SELF-REPORTING BOWEL SYMPTOMS DURING UROGYNAECOLOGICAL ASSESSMENT

 

Authors:

M Soligo, S Salvatore, M Lalia, V Khullar*, S Citterio, R Milani

   

Institution:

Divisione di Ginecologia Chirurgica, Ospedale Bassini, Università di Milano Bicocca, Italy *Dept of Obstetrics' & Gynaecology, St Mary's Hospital, London, UK

     

Conference:

ICS 2000 Tampere

       

Type:

Informally discussed posters

         

Category:

Other

                 

Aim of the study
Loss of voluntary control of stool is a socially devastating disorder which is rarely self-reported by the patient because of embarrassment. It has been shown that less than 50% of patients complaining of faecal incontinence (FI) seek medical help.
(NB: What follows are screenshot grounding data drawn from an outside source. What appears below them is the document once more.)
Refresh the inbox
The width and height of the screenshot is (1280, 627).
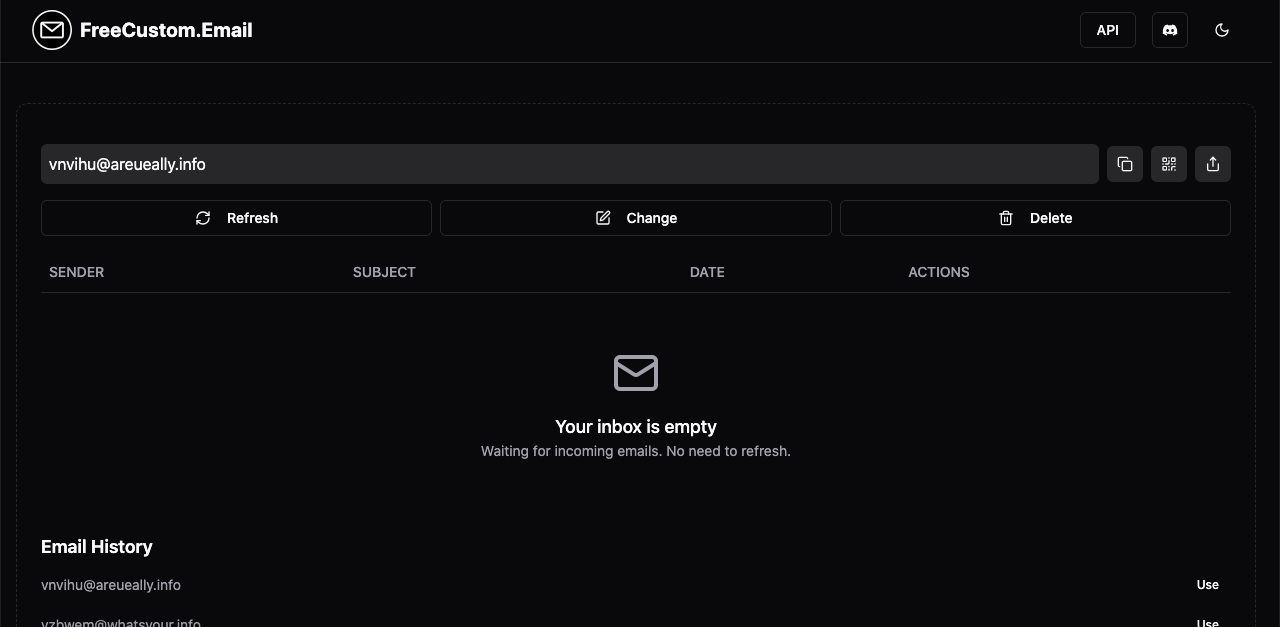click(236, 218)
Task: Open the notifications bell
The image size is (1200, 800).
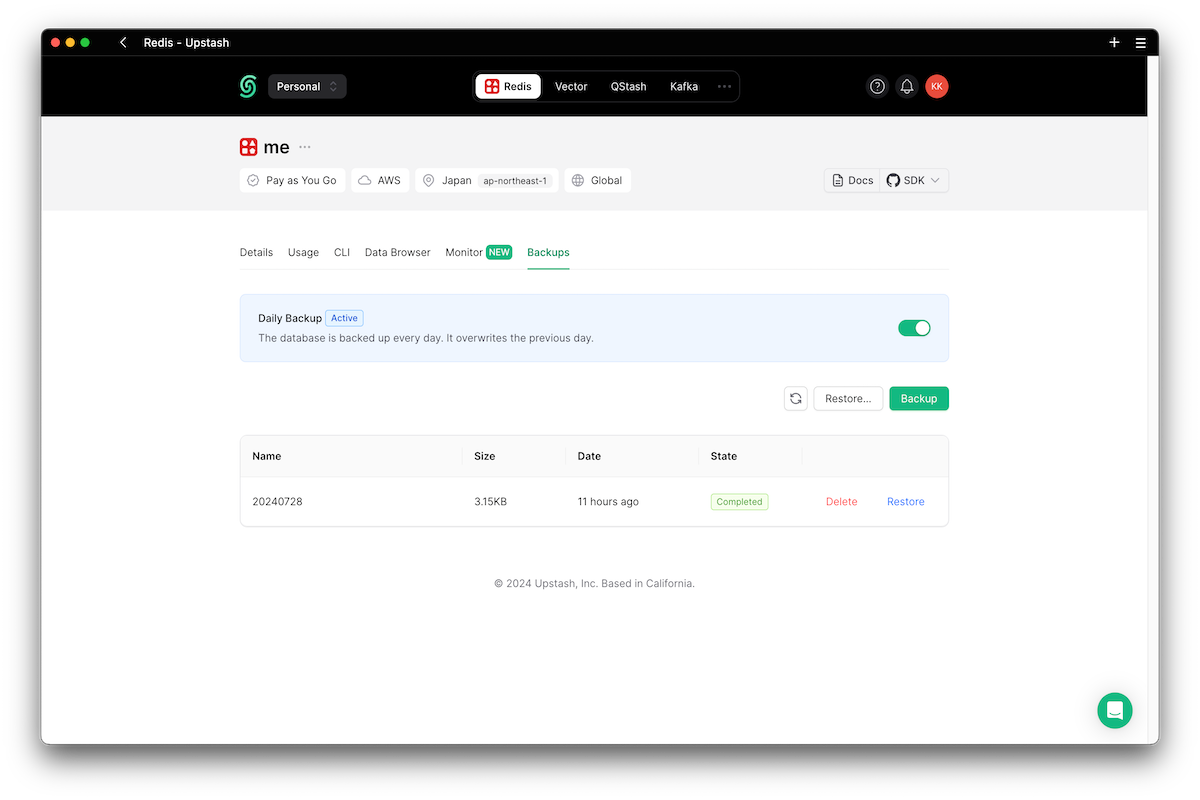Action: (907, 86)
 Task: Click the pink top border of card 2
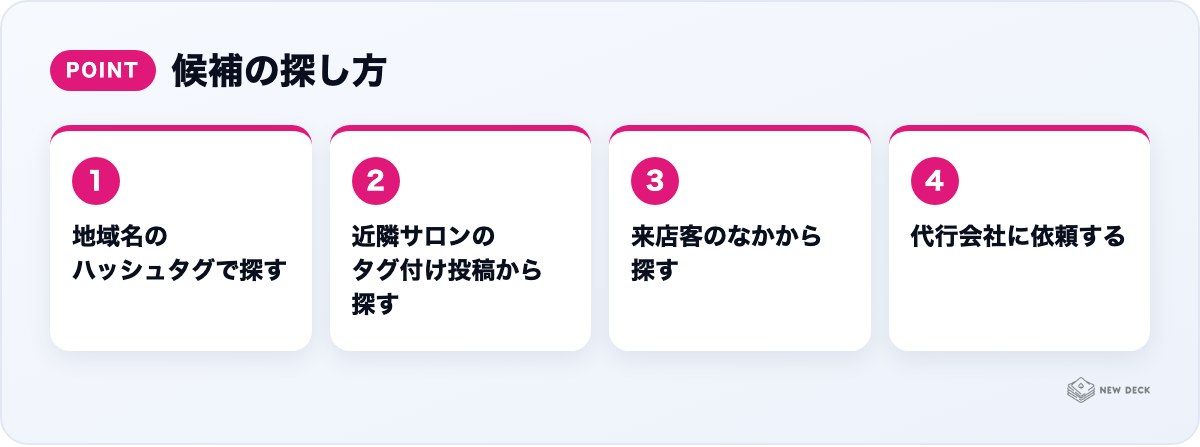click(x=460, y=128)
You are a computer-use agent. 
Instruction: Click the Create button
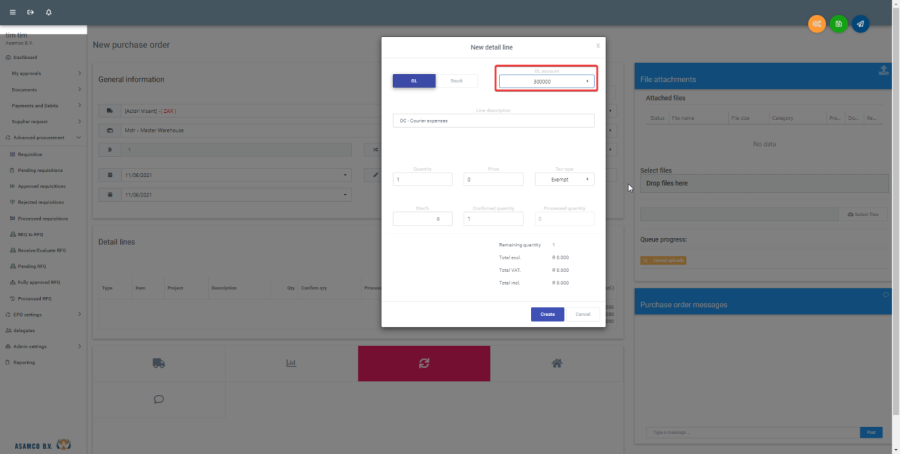pyautogui.click(x=547, y=314)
In urogynaecological practice it is common to encounter women with both urological and faecal problems. In fact it has been previously reported that the prevalence of FI in women with urinary incontinence is higher than in normal population ranging from 15% to 26%. The aim of this study was to assess the rate of self-reporting bowel symptoms in women with urinary tract disorders. This was in order to establish whether specific questions on bowel function should be regularly included when the medical history of women with urinary symptoms is taken.

Methods
Women with urinary tract disorders were included in this study. Each woman in the presence of a trained doctor filled in a specific questionnaire on urinary symptoms. If a woman spontaneously self-reported any bowel symptom during this part of assessment, this was noted by the doctor. Specific questions on constipation and anal incontinence were otherwise always asked at the end of the urogynaecological evaluation. Anal incontinence was identified as flatus incontinence; flatus and/or liquid incontinence; flatus and/or liquid and/or solid incontinence according to the Browning and Parks classification. The frequency of anal incontinence was then reported as monthly (less than three episodes per month), weekly (less than three episodes per week), daily (one episode every day) or more than two episodes per day. All the data were then inserted into a specifically designed database for analysis.

Results
One-hundred-and-sixty-seven consecutive women (mean age 55.5 years, range 22-86) were included in this study. Ninety women (mean age 56.6 years, range 22-86) had bowel symptoms but only 11 (12.2%) (8 with constipation and 3 with anal incontinence) spontaneously reported them during the urogynaecological assessment. The prevalence of constipation and anal incontinence in this study was respectively 43.1% and 19.8%. Thirty-three women (mean age 59.9 years, range 31-81) complained of anal incontinence but only 3 of them (9.1%) spontaneously complained of it. Of the remaining 30 women, 40% were incontinent to flatus whereas 60% were incontinent of liquid and/or solid stools.

Conclusions
The prevalence of bowel symptoms in this study is consistent to what previously reported in literature. In this group of women with urinary tract disorders, only 12.2% self-reported their bowel problems, when also constipation is considered. This percentage dropped to 9.1% when only women with anal incontinence were considered. On direct questioning 50% more had anal incontinence (liquid and /or solid stools). These findings strongly suggest that the introduction of specific questions about bowel symptoms into urogynaecological practice is advisable.